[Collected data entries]
/---

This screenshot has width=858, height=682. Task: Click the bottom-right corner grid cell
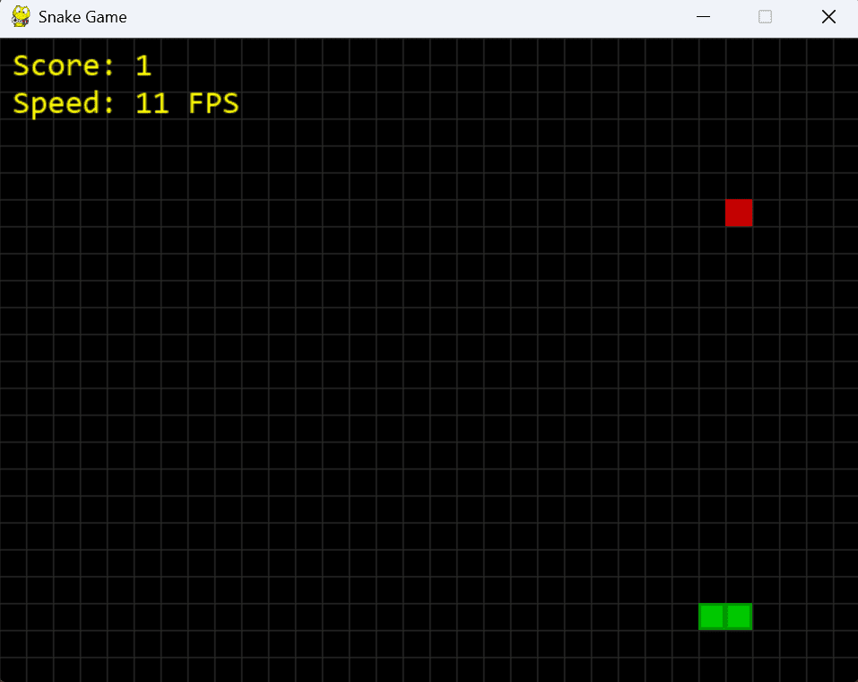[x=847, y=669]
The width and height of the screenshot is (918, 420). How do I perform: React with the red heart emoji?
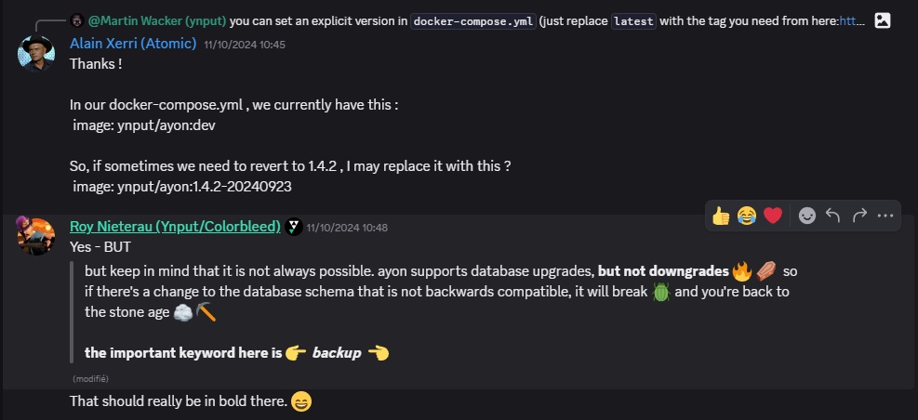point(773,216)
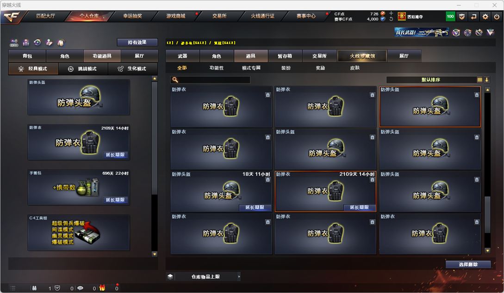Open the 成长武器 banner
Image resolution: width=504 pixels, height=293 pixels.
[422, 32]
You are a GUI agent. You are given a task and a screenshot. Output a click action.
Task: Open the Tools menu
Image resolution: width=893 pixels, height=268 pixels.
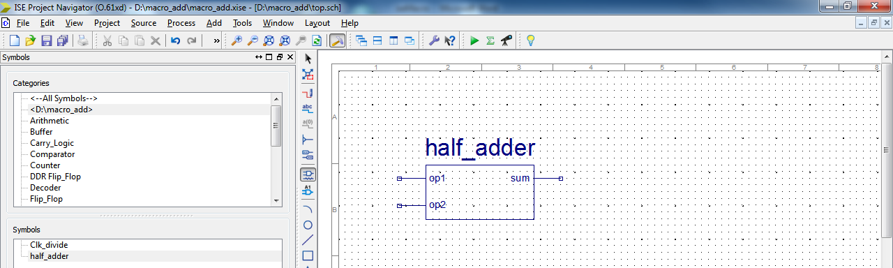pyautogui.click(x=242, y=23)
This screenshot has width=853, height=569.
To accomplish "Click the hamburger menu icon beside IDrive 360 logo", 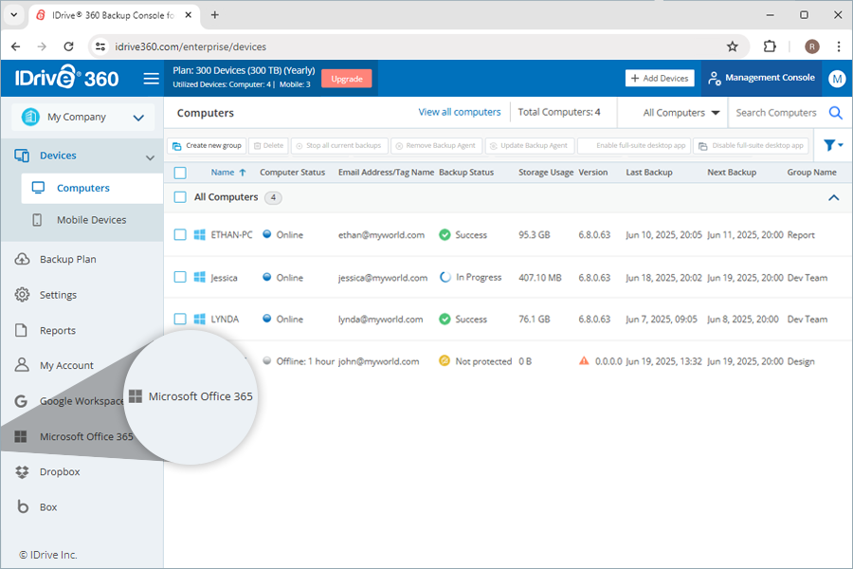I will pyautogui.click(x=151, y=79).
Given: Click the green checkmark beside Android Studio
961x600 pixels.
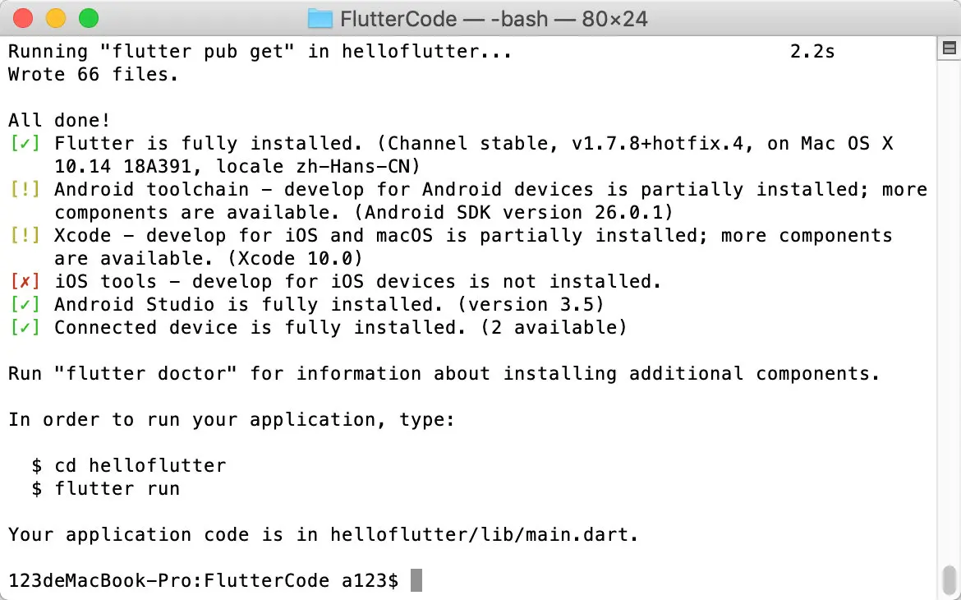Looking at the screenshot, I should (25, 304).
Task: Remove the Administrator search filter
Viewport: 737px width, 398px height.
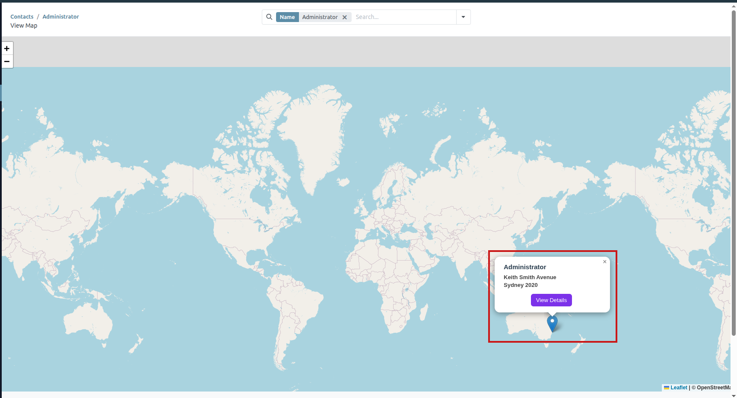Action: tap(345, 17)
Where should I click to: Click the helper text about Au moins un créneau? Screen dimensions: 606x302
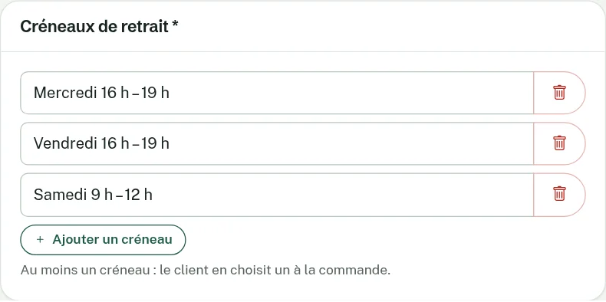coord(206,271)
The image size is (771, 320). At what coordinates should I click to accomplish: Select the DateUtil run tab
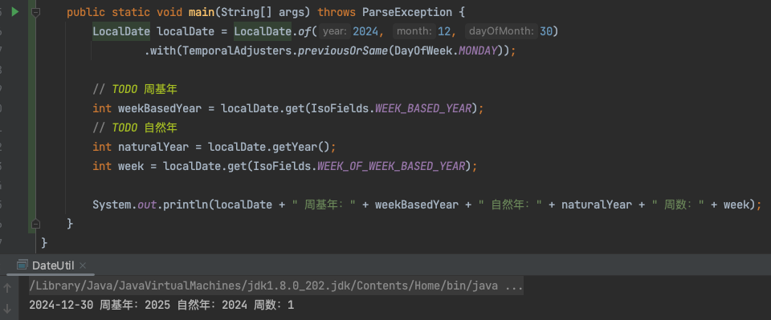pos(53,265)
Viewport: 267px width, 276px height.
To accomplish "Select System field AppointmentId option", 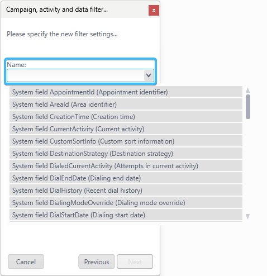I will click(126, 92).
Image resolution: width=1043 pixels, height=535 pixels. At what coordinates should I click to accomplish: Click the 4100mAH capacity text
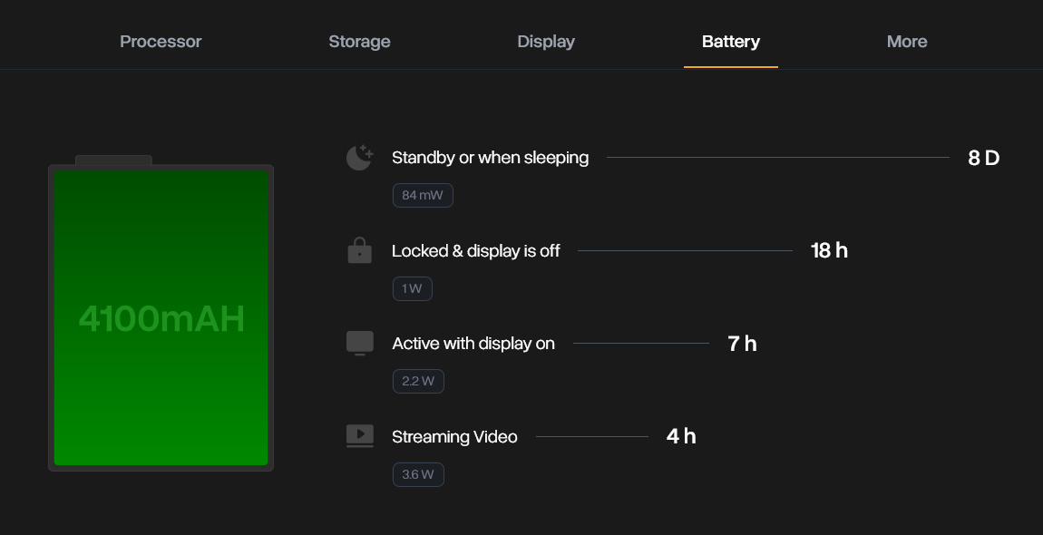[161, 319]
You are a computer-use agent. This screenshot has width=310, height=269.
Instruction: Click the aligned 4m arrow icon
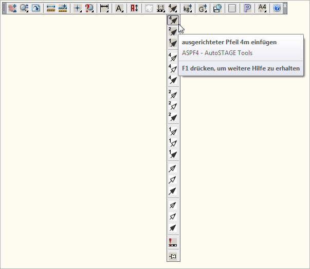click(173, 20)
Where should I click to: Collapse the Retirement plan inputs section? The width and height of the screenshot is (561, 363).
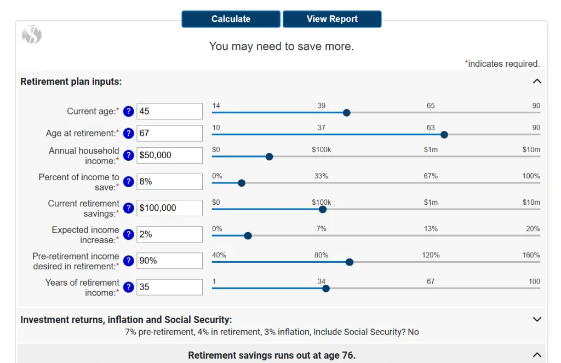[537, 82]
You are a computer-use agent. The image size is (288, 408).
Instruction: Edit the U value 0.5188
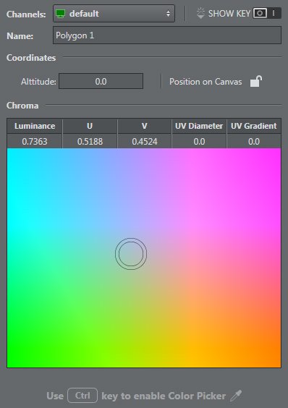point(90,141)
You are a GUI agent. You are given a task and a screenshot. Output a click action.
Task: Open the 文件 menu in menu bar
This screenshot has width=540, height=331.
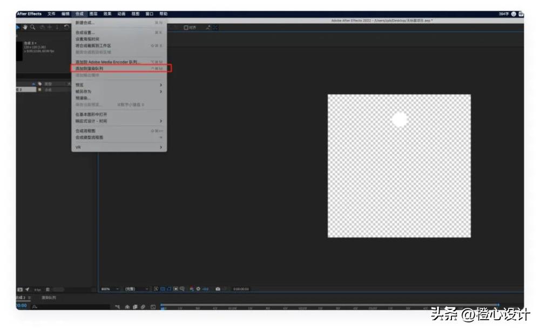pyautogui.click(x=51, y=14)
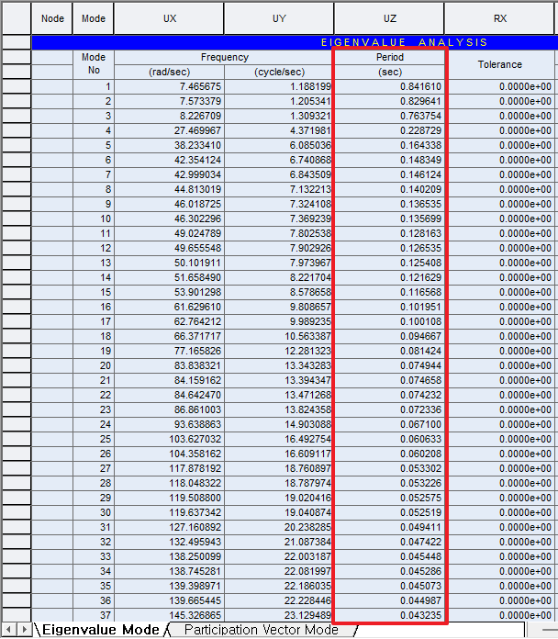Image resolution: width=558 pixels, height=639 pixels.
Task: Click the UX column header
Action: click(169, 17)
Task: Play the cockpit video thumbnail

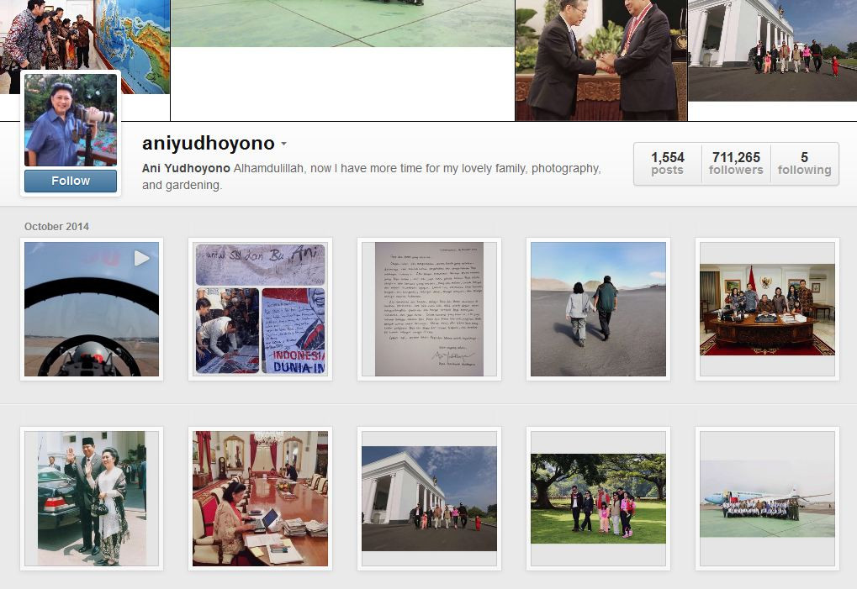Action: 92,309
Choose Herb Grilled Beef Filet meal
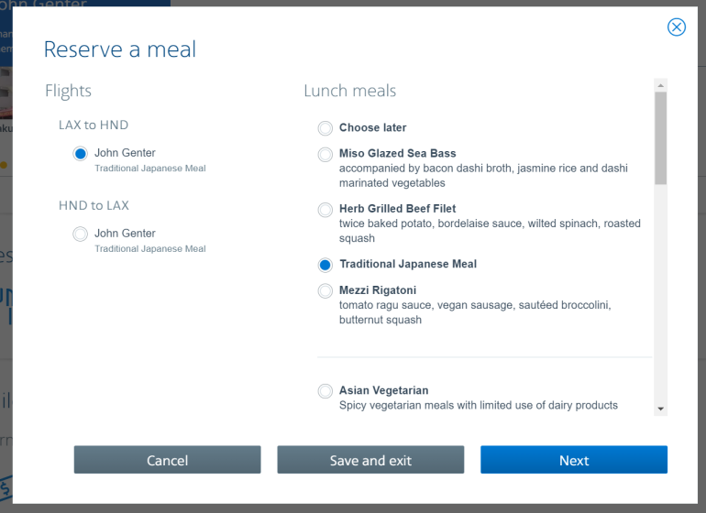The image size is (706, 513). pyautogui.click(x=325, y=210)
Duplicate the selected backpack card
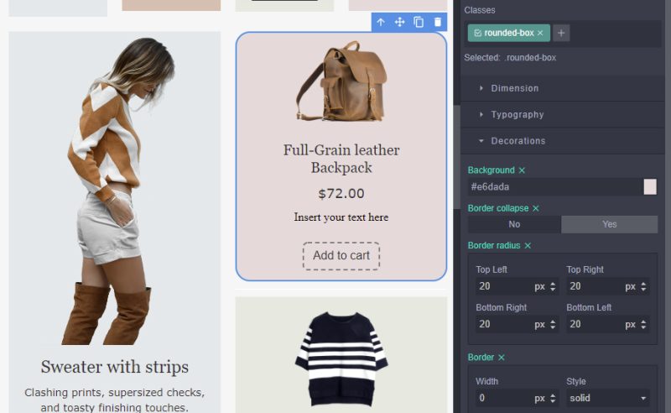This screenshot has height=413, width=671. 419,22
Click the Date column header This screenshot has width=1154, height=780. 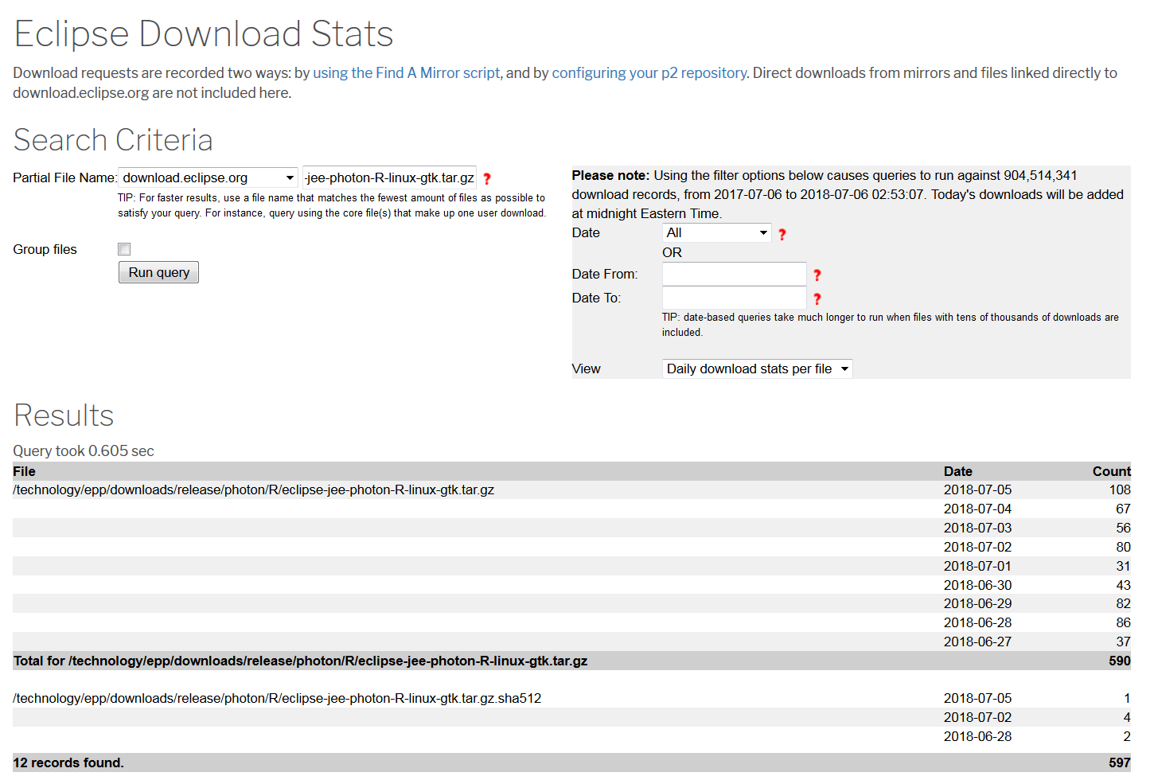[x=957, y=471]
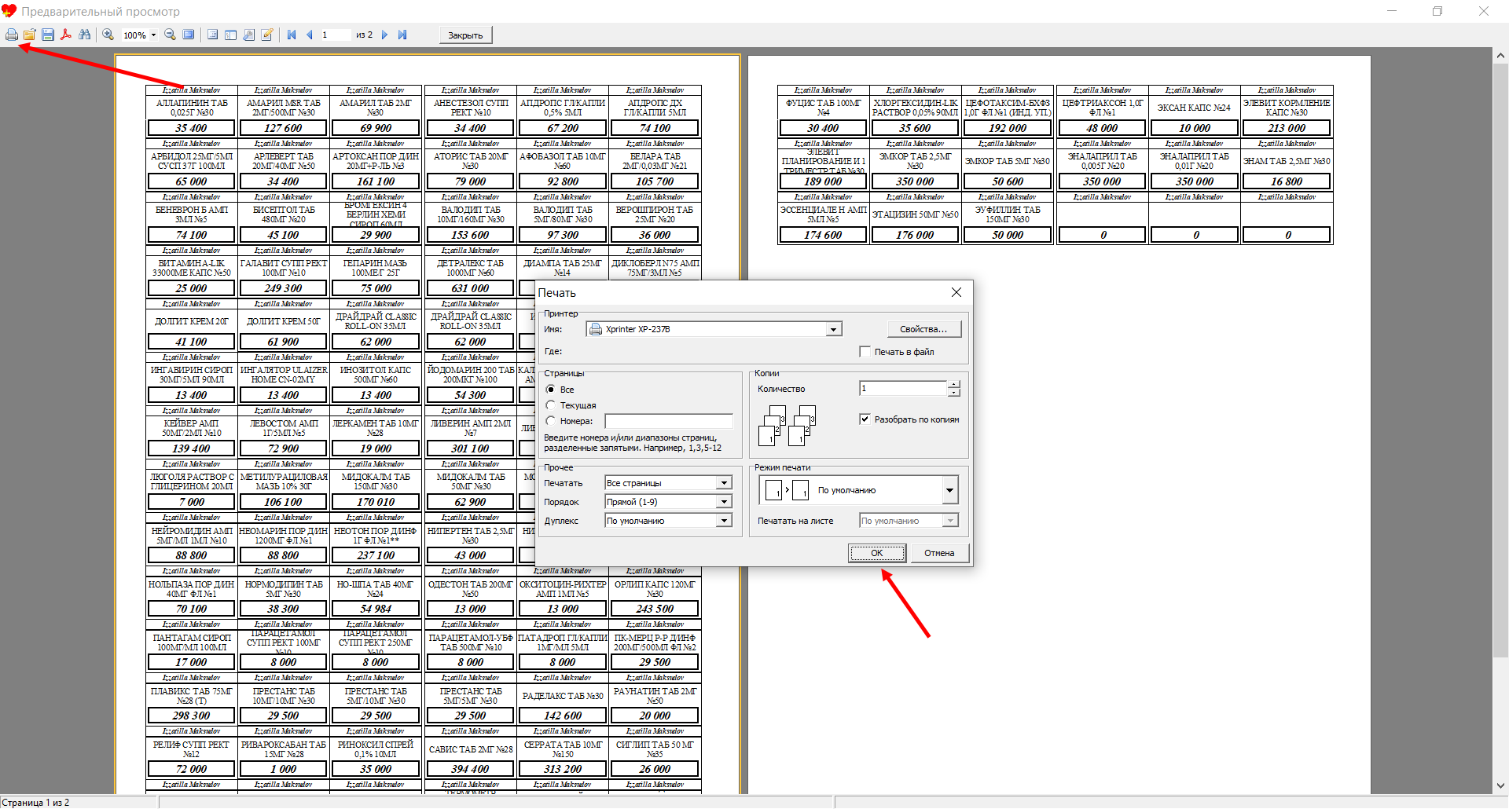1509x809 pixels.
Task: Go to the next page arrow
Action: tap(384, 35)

\---

§ About this exercise
Each line in the records above with "computer" must be returned.

§ Solution to the problem
You are a computer-use agent. This screenshot has width=310, height=269.
You are a computer-use agent. The image size is (288, 408).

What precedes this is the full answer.